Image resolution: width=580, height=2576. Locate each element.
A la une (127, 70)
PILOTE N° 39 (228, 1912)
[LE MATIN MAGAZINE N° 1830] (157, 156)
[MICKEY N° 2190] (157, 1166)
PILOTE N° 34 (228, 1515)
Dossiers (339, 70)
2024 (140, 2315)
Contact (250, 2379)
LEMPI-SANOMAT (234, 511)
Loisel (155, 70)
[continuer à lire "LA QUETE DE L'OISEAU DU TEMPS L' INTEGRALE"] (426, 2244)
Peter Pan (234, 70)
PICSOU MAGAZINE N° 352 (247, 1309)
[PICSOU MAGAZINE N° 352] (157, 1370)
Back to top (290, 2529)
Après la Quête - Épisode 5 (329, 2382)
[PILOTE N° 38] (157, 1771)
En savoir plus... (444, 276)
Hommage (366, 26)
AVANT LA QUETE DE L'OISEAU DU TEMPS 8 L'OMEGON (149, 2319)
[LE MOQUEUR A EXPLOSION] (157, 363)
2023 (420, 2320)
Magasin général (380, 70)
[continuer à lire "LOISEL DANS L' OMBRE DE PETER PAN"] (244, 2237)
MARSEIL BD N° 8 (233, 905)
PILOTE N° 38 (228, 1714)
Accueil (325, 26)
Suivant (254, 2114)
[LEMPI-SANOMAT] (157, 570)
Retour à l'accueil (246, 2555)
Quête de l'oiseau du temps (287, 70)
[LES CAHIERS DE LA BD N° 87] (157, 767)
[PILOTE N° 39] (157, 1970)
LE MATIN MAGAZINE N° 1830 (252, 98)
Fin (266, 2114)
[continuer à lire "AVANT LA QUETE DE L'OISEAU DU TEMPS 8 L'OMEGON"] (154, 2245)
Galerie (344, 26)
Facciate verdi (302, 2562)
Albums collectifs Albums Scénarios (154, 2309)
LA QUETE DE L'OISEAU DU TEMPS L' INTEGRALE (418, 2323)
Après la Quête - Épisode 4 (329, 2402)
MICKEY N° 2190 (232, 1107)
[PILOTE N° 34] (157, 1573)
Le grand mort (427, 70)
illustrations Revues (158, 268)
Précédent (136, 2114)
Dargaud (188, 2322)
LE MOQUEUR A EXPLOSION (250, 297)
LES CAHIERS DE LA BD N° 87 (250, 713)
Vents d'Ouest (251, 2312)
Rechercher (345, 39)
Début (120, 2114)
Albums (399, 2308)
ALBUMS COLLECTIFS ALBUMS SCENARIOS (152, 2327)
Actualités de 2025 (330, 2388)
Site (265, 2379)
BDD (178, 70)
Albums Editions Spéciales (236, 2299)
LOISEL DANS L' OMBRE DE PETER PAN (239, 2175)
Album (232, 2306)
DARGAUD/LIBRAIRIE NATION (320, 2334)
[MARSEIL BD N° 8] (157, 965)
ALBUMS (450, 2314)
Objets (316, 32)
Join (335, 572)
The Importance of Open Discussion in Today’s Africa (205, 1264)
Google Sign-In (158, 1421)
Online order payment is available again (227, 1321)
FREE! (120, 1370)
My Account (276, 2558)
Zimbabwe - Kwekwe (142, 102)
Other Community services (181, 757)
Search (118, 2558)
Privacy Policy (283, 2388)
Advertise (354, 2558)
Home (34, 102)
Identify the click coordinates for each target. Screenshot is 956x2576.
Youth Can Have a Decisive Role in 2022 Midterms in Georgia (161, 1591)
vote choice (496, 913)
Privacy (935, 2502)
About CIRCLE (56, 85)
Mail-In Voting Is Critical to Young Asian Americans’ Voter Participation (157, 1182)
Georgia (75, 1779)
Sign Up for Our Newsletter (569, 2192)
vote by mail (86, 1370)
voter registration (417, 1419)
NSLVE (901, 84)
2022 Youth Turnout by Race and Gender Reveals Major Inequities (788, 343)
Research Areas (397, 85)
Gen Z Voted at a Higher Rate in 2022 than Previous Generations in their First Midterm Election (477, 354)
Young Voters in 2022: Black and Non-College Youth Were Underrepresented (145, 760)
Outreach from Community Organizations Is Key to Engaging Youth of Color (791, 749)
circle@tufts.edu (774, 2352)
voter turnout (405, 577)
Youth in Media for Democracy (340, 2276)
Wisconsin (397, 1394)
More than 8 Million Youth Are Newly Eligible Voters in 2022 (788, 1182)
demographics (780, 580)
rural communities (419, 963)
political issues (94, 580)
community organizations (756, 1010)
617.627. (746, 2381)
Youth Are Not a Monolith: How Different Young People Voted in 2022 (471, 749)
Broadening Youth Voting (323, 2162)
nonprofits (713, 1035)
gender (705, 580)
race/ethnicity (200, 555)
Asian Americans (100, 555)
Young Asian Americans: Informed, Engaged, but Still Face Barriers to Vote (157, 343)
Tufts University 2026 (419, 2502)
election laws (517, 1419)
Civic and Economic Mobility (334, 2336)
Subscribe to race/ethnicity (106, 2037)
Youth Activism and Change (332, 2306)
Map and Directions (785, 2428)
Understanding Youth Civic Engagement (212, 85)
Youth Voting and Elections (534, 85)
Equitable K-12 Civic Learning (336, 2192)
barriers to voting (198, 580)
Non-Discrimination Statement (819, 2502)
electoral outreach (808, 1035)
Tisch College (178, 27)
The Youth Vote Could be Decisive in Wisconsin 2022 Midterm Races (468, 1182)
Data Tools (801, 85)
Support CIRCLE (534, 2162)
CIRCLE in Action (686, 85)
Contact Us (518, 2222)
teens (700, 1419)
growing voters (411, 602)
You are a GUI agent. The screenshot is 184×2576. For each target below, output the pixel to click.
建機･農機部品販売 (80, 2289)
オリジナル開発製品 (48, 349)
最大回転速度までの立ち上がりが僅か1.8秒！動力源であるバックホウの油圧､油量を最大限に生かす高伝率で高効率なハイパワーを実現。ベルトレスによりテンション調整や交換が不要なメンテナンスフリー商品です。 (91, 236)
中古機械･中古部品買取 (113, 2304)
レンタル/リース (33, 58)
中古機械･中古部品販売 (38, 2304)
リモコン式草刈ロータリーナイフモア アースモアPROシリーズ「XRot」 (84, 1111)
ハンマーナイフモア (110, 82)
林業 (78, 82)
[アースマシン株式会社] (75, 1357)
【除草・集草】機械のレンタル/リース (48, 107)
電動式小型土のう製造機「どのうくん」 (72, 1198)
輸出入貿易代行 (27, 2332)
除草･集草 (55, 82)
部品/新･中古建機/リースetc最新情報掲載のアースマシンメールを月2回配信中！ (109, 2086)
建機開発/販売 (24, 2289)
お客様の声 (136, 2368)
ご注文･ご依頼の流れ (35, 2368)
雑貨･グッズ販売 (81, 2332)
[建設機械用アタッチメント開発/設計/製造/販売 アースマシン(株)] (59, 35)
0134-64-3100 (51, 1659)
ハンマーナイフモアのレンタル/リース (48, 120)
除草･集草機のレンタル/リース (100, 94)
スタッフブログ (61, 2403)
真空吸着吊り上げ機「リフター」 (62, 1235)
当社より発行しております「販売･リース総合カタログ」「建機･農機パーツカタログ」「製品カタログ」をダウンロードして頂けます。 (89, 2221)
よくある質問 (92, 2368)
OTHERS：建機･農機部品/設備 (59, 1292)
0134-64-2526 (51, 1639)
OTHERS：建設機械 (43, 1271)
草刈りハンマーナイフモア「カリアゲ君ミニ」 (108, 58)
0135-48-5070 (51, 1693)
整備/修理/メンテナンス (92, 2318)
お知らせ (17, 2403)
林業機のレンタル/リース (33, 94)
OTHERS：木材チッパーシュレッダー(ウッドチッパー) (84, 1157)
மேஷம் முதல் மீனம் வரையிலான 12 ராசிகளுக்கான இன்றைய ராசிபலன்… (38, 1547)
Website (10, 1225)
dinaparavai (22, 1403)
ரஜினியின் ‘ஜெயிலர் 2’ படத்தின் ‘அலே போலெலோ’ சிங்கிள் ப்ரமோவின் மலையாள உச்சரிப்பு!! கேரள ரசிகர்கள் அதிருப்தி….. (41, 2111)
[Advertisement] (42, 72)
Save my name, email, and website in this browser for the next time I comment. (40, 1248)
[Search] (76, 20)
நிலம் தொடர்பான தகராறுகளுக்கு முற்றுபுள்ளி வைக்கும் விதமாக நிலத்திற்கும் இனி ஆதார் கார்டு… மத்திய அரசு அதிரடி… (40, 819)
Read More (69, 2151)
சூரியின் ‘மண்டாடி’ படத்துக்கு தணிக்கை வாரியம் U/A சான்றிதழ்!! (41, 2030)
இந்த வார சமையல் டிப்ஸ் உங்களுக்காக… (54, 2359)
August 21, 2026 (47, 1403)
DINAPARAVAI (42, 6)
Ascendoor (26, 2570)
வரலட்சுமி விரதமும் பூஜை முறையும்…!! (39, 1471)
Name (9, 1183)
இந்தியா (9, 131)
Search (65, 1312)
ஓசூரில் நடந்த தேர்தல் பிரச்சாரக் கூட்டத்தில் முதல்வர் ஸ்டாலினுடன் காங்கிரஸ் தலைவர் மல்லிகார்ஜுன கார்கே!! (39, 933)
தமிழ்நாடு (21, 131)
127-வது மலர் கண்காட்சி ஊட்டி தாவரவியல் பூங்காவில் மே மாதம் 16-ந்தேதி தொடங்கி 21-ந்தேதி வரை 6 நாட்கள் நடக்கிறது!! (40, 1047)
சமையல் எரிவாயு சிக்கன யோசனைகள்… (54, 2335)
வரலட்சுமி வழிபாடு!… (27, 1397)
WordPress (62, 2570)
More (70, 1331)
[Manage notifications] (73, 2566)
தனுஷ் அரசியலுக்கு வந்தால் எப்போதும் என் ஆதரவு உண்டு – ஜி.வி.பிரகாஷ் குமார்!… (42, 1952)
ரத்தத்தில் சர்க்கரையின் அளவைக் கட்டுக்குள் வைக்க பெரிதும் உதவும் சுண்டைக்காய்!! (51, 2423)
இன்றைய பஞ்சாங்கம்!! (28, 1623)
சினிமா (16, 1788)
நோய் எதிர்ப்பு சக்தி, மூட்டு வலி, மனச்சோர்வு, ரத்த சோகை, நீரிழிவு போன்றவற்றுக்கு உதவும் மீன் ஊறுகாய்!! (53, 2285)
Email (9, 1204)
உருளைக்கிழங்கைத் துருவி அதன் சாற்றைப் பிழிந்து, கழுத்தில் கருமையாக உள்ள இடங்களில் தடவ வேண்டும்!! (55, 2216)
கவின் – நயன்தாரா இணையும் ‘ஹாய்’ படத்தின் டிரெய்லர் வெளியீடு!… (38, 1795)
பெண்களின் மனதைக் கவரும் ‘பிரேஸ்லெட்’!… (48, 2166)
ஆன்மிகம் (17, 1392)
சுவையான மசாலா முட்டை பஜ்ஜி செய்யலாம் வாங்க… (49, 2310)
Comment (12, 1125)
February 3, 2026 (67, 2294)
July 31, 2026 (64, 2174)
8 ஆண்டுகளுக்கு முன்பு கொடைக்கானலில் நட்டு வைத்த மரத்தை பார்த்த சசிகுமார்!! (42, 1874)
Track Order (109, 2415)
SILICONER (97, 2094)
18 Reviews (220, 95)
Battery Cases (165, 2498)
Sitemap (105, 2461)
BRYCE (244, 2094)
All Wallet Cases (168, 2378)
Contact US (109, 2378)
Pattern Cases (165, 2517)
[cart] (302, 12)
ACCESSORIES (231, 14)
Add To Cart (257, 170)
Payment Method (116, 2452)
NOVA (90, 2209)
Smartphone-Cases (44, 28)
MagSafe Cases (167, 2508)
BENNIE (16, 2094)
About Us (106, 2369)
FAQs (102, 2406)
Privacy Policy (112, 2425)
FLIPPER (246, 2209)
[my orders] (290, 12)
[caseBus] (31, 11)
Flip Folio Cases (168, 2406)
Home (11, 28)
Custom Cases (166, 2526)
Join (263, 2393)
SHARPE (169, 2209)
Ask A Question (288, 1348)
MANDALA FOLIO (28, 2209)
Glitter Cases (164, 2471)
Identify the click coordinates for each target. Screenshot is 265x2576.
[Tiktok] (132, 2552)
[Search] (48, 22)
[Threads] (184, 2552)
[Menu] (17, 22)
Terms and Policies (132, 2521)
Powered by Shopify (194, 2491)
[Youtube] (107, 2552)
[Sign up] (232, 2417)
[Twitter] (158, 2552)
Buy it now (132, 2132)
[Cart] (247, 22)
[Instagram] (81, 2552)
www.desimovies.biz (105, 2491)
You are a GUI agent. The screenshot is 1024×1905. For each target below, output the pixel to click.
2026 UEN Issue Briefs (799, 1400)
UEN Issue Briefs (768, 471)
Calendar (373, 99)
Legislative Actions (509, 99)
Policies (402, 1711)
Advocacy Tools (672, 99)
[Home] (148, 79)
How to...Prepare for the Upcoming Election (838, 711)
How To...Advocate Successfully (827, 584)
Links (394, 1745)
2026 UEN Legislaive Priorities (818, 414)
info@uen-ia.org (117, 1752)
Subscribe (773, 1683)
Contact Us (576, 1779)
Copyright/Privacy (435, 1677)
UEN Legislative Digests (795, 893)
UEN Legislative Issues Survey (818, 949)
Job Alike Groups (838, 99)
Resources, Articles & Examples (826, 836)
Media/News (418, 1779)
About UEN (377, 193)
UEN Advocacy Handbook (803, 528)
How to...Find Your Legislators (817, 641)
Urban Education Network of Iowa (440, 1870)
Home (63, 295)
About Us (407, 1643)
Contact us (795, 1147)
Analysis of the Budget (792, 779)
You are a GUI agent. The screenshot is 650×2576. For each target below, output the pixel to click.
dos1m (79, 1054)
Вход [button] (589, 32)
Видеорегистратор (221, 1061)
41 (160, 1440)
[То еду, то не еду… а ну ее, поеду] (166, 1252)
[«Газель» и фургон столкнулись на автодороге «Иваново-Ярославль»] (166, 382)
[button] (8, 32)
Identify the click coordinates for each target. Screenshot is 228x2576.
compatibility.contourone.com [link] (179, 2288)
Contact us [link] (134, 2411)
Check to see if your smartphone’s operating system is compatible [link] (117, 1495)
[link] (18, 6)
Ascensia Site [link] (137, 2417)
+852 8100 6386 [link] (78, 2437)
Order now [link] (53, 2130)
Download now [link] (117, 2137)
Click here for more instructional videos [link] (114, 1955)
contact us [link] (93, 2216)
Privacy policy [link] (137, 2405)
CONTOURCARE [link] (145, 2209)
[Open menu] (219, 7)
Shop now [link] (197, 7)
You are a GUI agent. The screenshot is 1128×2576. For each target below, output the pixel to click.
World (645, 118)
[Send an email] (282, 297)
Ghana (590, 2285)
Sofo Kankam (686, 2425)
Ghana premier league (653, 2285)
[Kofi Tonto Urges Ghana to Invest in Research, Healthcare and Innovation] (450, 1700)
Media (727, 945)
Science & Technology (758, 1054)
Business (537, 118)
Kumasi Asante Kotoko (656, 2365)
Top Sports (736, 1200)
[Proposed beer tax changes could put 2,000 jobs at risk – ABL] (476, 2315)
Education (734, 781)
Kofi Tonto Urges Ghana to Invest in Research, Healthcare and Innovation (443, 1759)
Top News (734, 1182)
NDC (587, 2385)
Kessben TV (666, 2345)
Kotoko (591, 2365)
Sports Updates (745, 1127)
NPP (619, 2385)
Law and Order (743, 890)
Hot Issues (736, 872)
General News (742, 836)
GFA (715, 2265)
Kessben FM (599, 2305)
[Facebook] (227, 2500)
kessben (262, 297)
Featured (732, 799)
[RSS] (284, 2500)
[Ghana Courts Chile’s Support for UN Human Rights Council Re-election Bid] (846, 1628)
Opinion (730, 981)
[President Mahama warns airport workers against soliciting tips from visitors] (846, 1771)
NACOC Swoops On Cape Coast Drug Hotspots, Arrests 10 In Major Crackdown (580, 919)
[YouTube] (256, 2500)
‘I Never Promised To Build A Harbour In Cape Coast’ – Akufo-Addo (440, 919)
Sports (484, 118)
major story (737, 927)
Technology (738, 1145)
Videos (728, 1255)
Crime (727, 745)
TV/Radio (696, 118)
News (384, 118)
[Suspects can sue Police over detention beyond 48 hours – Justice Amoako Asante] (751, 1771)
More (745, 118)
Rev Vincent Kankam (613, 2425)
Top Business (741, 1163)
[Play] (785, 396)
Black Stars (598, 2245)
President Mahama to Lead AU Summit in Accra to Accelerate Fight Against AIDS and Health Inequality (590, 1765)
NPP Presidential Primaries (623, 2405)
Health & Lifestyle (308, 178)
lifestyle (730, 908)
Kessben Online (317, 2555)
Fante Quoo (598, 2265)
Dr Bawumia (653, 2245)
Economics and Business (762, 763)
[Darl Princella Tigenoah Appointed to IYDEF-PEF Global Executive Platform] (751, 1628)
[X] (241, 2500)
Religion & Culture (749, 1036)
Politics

Problem statement: Using the listing above, return word for word each line from the one that has "Fin (266, 2114)" through the one that has "Young Voters in", and no line outside that range.

Result of this task:
Fin (266, 2114)
[continuer à lire "AVANT LA QUETE DE L'OISEAU DU TEMPS 8 L'OMEGON"] (154, 2245)
Galerie (344, 26)
Facciate verdi (302, 2562)
Albums collectifs Albums Scénarios (154, 2309)
LA QUETE DE L'OISEAU DU TEMPS L' INTEGRALE (418, 2323)
Après la Quête - Épisode 4 (329, 2402)
MICKEY N° 2190 (232, 1107)
[PILOTE N° 34] (157, 1573)
Le grand mort (427, 70)
illustrations Revues (158, 268)
Précédent (136, 2114)
Dargaud (188, 2322)
LE MOQUEUR A EXPLOSION (250, 297)
LES CAHIERS DE LA BD N° 87 (250, 713)
Vents d'Ouest (251, 2312)
Rechercher (345, 39)
Début (120, 2114)
Albums (399, 2308)
ALBUMS COLLECTIFS ALBUMS SCENARIOS (152, 2327)
Actualités de 2025 (330, 2388)
Site (265, 2379)
BDD (178, 70)
Albums Editions Spéciales (236, 2299)
LOISEL DANS L' OMBRE DE PETER PAN (239, 2175)
Album (232, 2306)
DARGAUD/LIBRAIRIE NATION (320, 2334)
[MARSEIL BD N° 8] (157, 965)
ALBUMS (450, 2314)
Objets (316, 32)
Join (335, 572)
The Importance of Open Discussion in Today’s Africa (205, 1264)
Google Sign-In (158, 1421)
Online order payment is available again (227, 1321)
FREE! (120, 1370)
My Account (276, 2558)
Zimbabwe - Kwekwe (142, 102)
Other Community services (181, 757)
Search (118, 2558)
Privacy Policy (283, 2388)
Advertise (354, 2558)
Home (34, 102)
Identify the click coordinates for each target. Screenshot is 956x2576.
Youth Can Have a Decisive Role in 2022 Midterms in Georgia (161, 1591)
vote choice (496, 913)
Privacy (935, 2502)
About CIRCLE (56, 85)
Mail-In Voting Is Critical to Young Asian Americans’ Voter Participation (157, 1182)
Georgia (75, 1779)
Sign Up for Our Newsletter (569, 2192)
vote by mail (86, 1370)
voter registration (417, 1419)
NSLVE (901, 84)
2022 Youth Turnout by Race and Gender Reveals Major Inequities (788, 343)
Research Areas (397, 85)
Gen Z Voted at a Higher Rate in 2022 than Previous Generations in their First Midterm Election (477, 354)
Young Voters in 2022: Black and Non-College Youth Were Underrepresented (145, 760)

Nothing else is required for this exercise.